▶ **Exercise requirements**:
Edit the data from the line with "Tela para Cerca na Guarapiranga (150, 832)" up to and including the line with "항만보안 폐쇄회로 텔레비전 운영 ․ 관리 지침 (724, 395)", replacing "Cerca" with "Grade" and leaving everything else unchanged. Give back only those lines.

▶ **Records for processing**:

————

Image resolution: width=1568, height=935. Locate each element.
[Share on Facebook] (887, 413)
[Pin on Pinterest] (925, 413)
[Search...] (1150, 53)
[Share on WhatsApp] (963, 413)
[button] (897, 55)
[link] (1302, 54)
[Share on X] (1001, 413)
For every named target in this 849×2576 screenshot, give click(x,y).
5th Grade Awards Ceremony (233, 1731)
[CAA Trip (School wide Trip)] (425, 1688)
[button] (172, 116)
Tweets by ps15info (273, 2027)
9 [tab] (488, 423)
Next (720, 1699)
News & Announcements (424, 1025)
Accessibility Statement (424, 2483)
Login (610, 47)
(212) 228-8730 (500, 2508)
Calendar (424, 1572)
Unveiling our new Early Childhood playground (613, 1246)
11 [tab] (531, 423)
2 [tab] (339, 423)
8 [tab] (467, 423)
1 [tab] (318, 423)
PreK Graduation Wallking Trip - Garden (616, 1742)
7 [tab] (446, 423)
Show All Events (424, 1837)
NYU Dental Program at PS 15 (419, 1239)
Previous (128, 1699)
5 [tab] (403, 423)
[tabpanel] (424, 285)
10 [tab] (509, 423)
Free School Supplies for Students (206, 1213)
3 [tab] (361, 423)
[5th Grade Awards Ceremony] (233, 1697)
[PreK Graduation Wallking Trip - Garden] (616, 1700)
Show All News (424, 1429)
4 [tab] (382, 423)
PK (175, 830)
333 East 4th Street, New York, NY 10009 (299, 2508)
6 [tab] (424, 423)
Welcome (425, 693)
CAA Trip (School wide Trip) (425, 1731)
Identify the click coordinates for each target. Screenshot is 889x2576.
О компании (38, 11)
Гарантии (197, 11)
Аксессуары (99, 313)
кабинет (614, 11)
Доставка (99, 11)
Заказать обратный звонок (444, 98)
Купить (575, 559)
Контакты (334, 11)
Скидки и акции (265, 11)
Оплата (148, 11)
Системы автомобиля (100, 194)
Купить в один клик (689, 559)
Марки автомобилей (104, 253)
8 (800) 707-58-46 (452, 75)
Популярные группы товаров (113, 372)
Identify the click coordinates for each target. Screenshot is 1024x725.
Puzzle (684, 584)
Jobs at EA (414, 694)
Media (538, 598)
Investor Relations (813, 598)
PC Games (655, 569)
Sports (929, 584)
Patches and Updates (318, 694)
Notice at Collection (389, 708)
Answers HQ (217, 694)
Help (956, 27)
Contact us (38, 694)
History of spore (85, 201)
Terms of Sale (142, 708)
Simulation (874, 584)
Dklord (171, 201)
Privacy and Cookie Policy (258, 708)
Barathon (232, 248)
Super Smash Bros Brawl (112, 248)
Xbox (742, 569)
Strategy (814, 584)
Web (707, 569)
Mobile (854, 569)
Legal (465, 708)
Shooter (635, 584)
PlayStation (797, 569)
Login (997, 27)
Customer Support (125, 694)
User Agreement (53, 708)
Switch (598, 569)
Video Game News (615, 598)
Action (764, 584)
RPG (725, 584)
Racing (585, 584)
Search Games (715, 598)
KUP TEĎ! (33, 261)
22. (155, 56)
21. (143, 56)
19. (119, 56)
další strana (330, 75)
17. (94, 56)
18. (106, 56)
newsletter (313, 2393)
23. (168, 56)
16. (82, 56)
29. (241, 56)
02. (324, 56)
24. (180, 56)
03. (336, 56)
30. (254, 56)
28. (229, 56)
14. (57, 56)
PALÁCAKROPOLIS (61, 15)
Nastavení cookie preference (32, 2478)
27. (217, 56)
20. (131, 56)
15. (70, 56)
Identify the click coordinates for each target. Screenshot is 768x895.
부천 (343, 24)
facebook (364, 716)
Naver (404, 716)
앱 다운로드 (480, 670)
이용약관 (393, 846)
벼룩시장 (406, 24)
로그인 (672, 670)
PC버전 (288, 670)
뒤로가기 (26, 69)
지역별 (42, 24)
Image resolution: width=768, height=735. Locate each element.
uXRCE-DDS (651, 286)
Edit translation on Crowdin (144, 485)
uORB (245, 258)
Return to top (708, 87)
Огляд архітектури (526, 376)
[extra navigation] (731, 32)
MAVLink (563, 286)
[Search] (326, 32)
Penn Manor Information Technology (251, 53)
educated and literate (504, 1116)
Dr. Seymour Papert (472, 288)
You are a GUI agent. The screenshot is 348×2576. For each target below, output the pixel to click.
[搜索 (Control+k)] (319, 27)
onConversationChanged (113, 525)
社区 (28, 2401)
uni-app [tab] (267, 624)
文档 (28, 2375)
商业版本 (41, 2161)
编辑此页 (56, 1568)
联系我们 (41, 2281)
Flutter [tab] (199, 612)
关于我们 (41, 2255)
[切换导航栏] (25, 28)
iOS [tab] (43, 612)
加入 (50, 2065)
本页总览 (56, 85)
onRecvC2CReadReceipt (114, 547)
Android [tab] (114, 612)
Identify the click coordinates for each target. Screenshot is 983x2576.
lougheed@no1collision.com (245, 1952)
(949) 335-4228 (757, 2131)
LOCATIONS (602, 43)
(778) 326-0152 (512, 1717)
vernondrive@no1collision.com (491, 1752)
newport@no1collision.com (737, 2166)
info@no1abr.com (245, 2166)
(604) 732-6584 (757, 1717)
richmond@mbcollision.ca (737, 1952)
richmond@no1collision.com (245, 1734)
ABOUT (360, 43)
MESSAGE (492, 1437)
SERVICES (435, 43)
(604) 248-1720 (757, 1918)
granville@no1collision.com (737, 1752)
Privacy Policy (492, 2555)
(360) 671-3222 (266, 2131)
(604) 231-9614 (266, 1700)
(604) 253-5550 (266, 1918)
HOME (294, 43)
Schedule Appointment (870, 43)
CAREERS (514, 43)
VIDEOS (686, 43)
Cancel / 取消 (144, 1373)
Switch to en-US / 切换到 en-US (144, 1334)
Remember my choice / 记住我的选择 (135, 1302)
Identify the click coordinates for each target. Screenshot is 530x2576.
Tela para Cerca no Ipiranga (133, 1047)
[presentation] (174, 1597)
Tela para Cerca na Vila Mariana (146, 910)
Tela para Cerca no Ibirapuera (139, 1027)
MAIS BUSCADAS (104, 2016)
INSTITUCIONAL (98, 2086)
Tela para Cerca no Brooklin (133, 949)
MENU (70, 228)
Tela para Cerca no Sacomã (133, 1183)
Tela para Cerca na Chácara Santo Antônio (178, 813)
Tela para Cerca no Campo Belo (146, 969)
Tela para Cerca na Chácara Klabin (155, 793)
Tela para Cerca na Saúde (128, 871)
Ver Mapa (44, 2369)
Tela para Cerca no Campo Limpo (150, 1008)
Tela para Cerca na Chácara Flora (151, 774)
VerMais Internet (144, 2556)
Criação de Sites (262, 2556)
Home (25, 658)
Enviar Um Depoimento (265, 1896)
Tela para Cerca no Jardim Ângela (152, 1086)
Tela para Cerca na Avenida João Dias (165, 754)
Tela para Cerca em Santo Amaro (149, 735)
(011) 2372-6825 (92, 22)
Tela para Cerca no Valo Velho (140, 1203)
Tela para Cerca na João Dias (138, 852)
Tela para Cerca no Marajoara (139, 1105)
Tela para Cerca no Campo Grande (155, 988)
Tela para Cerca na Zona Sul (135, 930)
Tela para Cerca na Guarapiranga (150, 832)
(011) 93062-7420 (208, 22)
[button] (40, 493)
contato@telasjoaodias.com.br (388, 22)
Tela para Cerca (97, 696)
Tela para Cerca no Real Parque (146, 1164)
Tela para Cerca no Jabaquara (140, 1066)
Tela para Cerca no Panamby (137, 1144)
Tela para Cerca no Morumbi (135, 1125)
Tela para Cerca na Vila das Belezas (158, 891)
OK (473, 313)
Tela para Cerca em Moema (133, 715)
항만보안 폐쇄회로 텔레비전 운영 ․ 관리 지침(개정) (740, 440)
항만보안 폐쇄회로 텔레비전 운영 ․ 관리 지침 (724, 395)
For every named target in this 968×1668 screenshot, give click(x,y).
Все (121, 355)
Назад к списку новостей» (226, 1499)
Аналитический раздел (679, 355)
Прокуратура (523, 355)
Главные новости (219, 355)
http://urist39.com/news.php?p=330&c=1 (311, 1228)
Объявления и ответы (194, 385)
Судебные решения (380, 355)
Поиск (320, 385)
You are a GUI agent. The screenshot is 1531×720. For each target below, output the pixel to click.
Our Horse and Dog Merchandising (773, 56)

————

▶ **Response to this task**:
Tela para Grade na Guarapiranga (150, 832)
(011) 93062-7420 (208, 22)
[button] (40, 493)
contato@telasjoaodias.com.br (388, 22)
Tela para Grade (97, 696)
Tela para Grade no Real Parque (146, 1164)
Tela para Grade no Jabaquara (140, 1066)
Tela para Grade no Panamby (137, 1144)
Tela para Grade no Morumbi (135, 1125)
Tela para Grade na Vila das Belezas (158, 891)
OK (473, 313)
Tela para Grade em Moema (133, 715)
항만보안 폐쇄회로 텔레비전 운영 ․ 관리 지침(개정) (740, 440)
항만보안 폐쇄회로 텔레비전 운영 ․ 관리 지침 (724, 395)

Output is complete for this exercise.